START Source material

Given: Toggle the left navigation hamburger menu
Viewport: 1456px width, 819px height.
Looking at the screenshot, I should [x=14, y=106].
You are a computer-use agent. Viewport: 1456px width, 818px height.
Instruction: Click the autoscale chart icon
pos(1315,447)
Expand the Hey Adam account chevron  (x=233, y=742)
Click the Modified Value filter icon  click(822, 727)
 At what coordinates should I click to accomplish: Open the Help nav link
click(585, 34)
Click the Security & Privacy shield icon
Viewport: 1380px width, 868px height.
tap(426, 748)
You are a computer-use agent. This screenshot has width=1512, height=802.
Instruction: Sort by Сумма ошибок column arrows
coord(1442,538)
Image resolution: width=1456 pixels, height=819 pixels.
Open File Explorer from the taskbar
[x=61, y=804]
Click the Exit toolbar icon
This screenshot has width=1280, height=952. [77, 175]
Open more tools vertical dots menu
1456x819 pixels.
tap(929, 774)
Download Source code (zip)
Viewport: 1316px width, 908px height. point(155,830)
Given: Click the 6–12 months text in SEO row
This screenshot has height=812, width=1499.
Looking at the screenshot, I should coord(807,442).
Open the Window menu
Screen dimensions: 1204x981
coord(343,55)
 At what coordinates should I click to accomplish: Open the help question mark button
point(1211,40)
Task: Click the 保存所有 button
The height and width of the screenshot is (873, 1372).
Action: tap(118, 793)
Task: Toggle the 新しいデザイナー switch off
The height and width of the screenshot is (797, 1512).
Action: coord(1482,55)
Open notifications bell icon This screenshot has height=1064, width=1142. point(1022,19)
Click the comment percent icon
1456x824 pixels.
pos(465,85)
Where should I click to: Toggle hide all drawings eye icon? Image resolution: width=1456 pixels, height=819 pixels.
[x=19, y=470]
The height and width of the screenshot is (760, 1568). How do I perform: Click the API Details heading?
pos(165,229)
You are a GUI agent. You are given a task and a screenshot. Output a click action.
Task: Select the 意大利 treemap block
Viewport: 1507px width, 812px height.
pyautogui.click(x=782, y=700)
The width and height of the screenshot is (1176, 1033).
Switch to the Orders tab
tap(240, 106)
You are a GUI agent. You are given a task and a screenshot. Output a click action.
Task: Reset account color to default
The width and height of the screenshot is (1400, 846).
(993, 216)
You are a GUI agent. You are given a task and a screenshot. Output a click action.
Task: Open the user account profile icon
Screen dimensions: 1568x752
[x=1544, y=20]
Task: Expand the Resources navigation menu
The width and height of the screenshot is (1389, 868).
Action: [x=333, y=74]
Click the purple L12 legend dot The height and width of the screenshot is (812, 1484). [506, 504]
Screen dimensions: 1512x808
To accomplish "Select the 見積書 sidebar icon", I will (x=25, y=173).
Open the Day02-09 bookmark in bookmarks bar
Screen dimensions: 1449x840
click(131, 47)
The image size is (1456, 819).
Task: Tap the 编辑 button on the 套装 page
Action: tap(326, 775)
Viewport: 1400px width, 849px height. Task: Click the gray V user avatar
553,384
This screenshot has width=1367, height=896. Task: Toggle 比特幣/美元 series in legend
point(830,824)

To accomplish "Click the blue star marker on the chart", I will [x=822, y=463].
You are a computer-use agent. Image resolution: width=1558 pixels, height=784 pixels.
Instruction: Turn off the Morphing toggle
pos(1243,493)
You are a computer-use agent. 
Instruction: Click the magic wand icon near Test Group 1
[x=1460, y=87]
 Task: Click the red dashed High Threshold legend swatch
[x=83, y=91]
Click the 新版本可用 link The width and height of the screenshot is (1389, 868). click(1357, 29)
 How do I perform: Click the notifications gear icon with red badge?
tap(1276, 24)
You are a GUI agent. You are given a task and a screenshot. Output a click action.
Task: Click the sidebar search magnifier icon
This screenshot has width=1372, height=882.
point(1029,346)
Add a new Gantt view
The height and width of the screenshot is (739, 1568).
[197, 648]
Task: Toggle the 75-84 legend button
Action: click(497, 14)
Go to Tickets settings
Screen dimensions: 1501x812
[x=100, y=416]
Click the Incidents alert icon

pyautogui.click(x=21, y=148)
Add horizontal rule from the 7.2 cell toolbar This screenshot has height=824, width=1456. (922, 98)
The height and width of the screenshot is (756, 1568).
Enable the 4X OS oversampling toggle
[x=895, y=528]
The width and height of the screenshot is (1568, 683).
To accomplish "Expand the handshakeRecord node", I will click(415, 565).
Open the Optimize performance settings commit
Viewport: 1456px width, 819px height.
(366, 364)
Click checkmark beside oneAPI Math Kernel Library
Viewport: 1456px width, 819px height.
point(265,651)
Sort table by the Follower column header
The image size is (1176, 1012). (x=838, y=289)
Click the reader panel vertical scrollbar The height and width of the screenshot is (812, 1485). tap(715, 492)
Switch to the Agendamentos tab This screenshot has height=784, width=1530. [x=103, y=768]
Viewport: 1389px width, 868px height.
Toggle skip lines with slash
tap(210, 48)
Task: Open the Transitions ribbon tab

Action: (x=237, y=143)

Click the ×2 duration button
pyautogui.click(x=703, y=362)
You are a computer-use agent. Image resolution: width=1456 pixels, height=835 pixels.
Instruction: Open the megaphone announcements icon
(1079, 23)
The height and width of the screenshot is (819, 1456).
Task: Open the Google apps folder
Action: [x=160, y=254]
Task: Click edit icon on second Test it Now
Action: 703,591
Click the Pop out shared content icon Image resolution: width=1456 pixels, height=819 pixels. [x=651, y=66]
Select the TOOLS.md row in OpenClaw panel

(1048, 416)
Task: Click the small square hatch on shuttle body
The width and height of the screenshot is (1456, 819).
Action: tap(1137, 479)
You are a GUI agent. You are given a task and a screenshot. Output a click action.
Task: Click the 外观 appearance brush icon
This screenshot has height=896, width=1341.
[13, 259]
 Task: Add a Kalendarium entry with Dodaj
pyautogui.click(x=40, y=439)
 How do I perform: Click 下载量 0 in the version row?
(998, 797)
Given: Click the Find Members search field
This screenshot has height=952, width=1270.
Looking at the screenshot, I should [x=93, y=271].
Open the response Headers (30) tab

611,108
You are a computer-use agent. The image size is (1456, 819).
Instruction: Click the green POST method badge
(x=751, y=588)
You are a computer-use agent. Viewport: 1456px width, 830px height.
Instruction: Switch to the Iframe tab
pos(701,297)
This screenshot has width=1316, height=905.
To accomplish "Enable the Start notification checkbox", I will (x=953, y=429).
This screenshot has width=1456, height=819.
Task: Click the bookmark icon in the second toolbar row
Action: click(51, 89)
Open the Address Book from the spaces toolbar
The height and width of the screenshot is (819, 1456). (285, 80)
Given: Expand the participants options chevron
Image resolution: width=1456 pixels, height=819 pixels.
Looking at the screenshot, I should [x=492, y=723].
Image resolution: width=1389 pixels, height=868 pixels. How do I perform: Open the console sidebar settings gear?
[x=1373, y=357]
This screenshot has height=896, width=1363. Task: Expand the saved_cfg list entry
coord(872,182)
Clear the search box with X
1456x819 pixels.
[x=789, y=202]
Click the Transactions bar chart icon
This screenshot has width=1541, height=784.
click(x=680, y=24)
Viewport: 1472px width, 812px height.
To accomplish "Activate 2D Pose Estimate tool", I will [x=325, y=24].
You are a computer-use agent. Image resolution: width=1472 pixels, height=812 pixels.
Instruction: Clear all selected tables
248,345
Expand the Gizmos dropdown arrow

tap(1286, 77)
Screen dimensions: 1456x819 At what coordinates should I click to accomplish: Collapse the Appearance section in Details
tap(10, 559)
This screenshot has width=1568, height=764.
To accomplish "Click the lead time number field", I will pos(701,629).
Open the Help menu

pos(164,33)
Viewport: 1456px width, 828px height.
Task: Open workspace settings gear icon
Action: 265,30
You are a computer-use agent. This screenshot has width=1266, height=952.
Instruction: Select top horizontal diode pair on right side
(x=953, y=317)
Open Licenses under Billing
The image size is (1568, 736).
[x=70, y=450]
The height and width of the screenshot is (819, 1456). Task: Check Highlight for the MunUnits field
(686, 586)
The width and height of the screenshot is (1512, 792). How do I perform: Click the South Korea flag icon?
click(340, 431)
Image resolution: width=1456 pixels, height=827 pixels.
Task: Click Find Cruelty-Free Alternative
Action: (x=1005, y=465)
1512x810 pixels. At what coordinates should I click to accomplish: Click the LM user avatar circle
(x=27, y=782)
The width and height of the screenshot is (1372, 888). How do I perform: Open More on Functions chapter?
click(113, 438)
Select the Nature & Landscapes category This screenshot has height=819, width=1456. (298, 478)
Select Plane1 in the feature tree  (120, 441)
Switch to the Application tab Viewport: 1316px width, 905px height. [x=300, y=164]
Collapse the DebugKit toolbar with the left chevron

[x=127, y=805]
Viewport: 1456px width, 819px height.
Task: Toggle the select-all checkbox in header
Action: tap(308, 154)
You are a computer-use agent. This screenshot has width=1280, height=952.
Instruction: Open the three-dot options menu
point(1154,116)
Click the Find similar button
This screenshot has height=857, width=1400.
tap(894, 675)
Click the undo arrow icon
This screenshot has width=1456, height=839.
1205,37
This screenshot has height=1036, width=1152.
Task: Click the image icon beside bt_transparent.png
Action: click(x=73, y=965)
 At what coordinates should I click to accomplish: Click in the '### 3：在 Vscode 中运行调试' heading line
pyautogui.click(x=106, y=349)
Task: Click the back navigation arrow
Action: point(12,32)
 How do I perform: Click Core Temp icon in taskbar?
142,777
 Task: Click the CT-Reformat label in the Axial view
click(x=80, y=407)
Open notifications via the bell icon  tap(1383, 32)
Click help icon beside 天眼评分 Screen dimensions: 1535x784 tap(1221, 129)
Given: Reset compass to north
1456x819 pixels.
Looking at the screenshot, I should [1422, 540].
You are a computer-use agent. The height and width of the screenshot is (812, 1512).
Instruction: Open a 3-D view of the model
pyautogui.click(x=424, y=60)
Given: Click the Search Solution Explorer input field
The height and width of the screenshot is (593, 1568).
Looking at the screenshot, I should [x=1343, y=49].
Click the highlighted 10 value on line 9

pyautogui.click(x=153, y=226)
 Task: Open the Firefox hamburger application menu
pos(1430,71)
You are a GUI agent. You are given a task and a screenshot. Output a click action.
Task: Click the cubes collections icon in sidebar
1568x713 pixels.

END Source material

### What to work on:
Exactly the lines running from the top of the records to the line that contains "has width=1512, height=802.", inclusive, must be set down, and nothing more.

### Solution for this problem:
Given: Toggle the left navigation hamburger menu
Viewport: 1456px width, 819px height.
Looking at the screenshot, I should [x=14, y=106].
You are a computer-use agent. Viewport: 1456px width, 818px height.
Instruction: Click the autoscale chart icon
pos(1315,447)
Expand the Hey Adam account chevron  (x=233, y=742)
Click the Modified Value filter icon  click(822, 727)
 At what coordinates should I click to accomplish: Open the Help nav link
click(585, 34)
Click the Security & Privacy shield icon
Viewport: 1380px width, 868px height.
tap(426, 748)
You are a computer-use agent. This screenshot has width=1512, height=802.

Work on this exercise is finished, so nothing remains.